> _REQUIREMENT 1_:
Update the passage about Gates, Corbis and museums. Begin at the words "A September 1995", stop after "the museum community.", and put "digital stamp" in place of "watermark".
> _REQUIREMENT 2_:
Take the passage about Gates, Corbis and museums further, continuing from its last sentence.

> _TEXT FOR ANALYSIS_:
+--
A September 1995 Seattle Times article further demonstrates just how successful museums had been in winning Gates's cooperation on a host of issues that would ensure protection of their collections. Gates's company, now called Corbis, had just introduced a watermark that could be used to identify--and protect--Corbis generated images. Reporter Paul Andrews noted, "With security and protection of intellectual property being chief concerns for online transmissions....Corbis'[s] partners and clients need reassurances the works' value is protected in electronic form....Protecting its own work, as well as images licensed from artists, is key to Corbis'[s] marketing strategy" (Andrews, p.n.p.). The transformation had been complete: Gates had moved from a position of seeking exclusive access to reproduce public domain works to one of championing the shared values of the museum community.
+--
> _COLLECTED DATA_:
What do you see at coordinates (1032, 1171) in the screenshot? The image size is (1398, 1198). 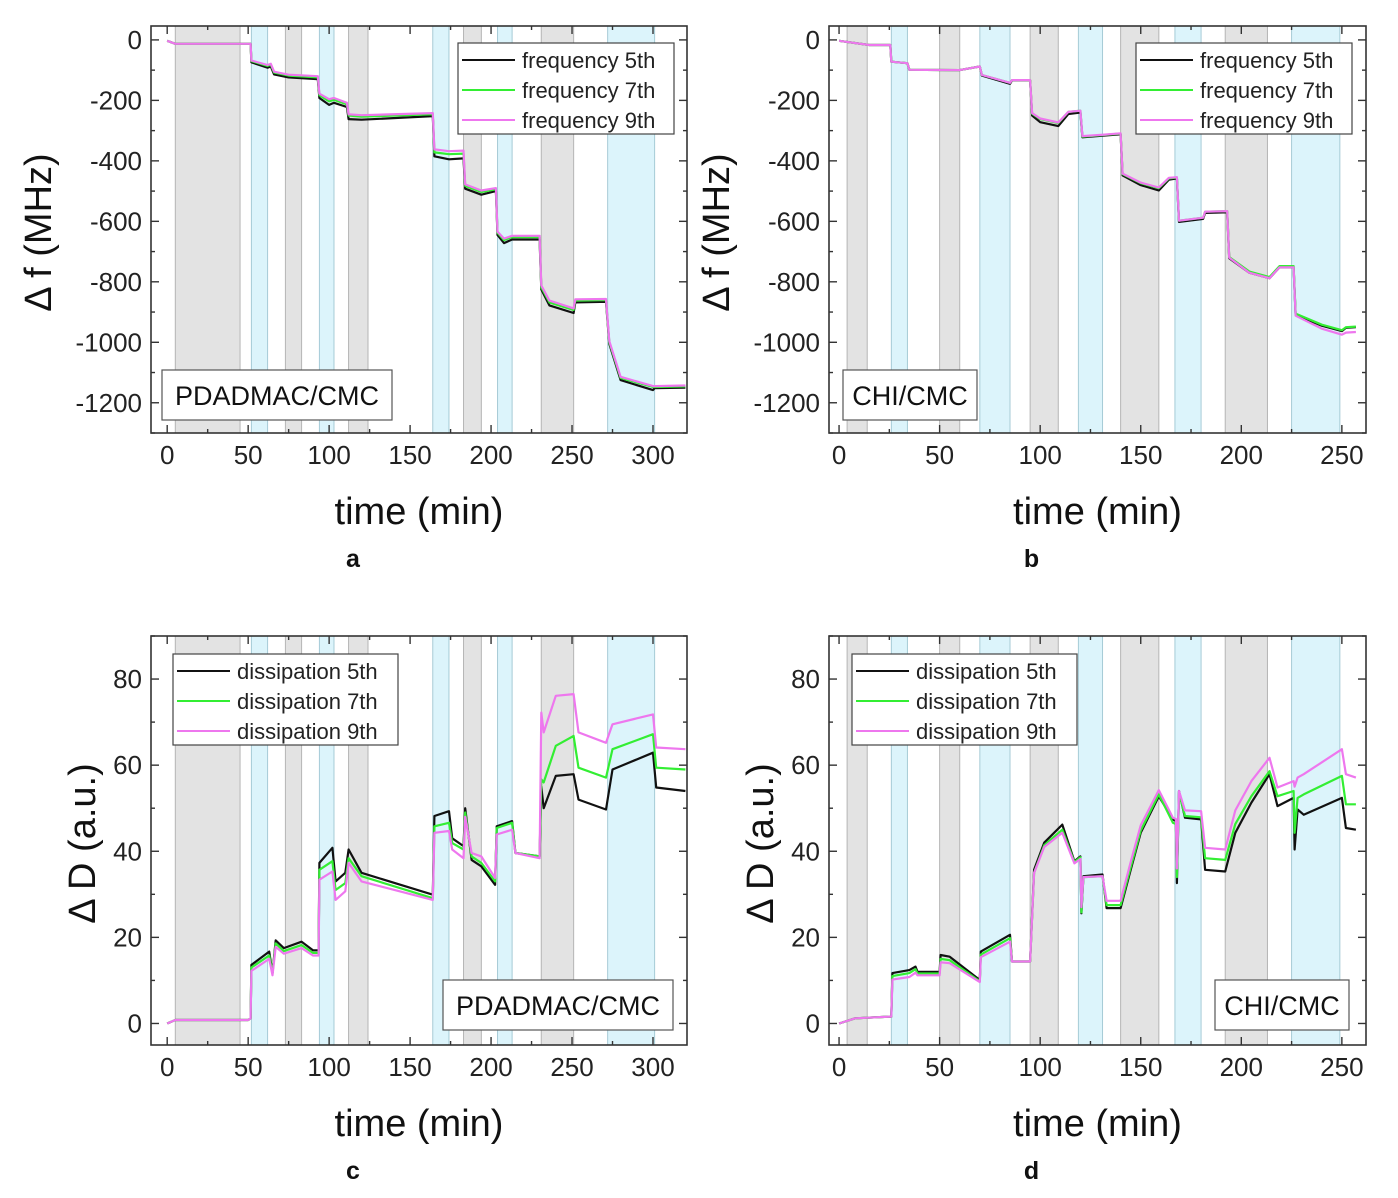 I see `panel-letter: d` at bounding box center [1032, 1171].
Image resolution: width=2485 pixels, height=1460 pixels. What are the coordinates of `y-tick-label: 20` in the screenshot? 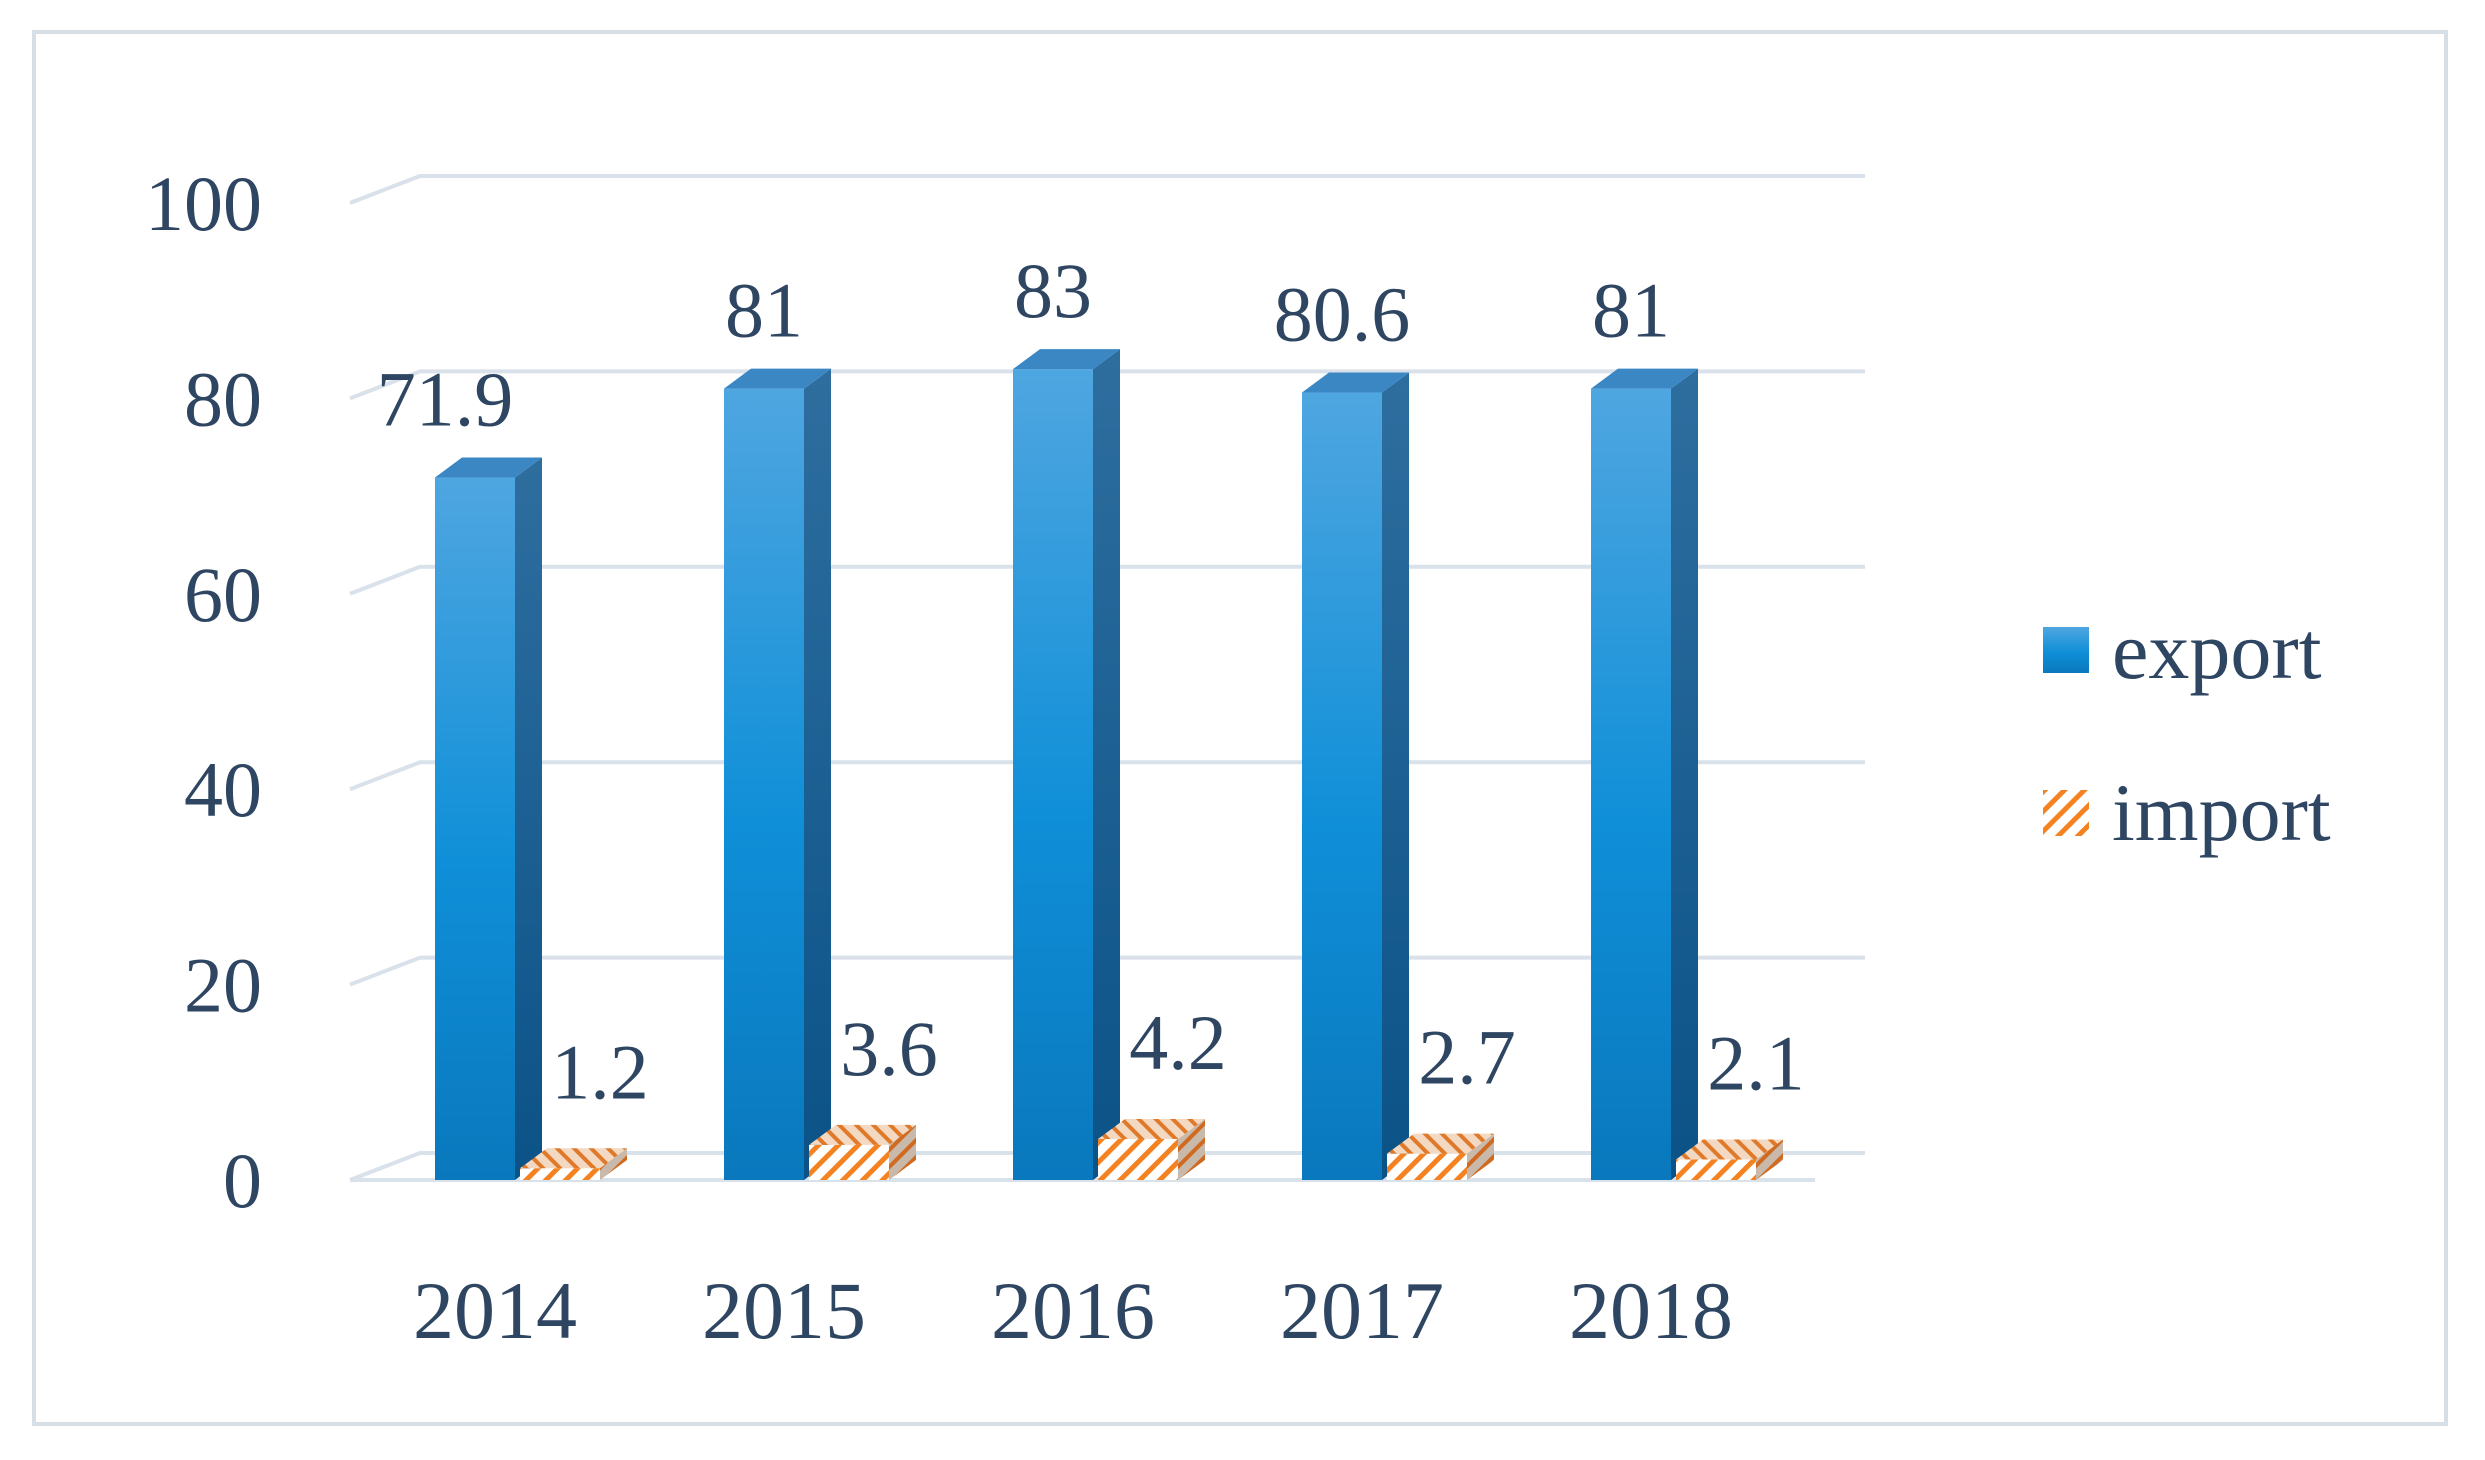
+--
> _EXPECTED OUTPUT 1_:
A September 1995 Seattle Times article further demonstrates just how successful museums had been in winning Gates's cooperation on a host of issues that would ensure protection of their collections. Gates's company, now called Corbis, had just introduced a digital stamp that could be used to identify--and protect--Corbis generated images. Reporter Paul Andrews noted, "With security and protection of intellectual property being chief concerns for online transmissions....Corbis'[s] partners and clients need reassurances the works' value is protected in electronic form....Protecting its own work, as well as images licensed from artists, is key to Corbis'[s] marketing strategy" (Andrews, p.n.p.). The transformation had been complete: Gates had moved from a position of seeking exclusive access to reproduce public domain works to one of championing the shared values of the museum community.

> _EXPECTED OUTPUT 2_:
Where does this leave the rest of us? Those of us who have neither Gates's financial resources nor a desire to build a large commercial enterprise built on the inclusion of digitized representations of entire museum collections? Those of us, perhaps, who might seek to create smaller databases for use in the classroom, for research, or for information dissemination to other scholars or enthusiasts? It leaves us in a decidedly gray area: either to decide that vagueness in the existing law concerning public domain artworks and museum artifacts and the applicability of the fair use doctrine allows for one course of action, but that the practicalities of controlled access to such collections suggests another. As digitized content continues to become "big business," there are bound to be additional refinements to copyright law as museums and entrepreneurs continue to stake ownership claims to public domain materials. It can only be hoped that such testing of the law will also clarify critical access issues for those of us with equal right to what is, indeed, our collective visual heritage.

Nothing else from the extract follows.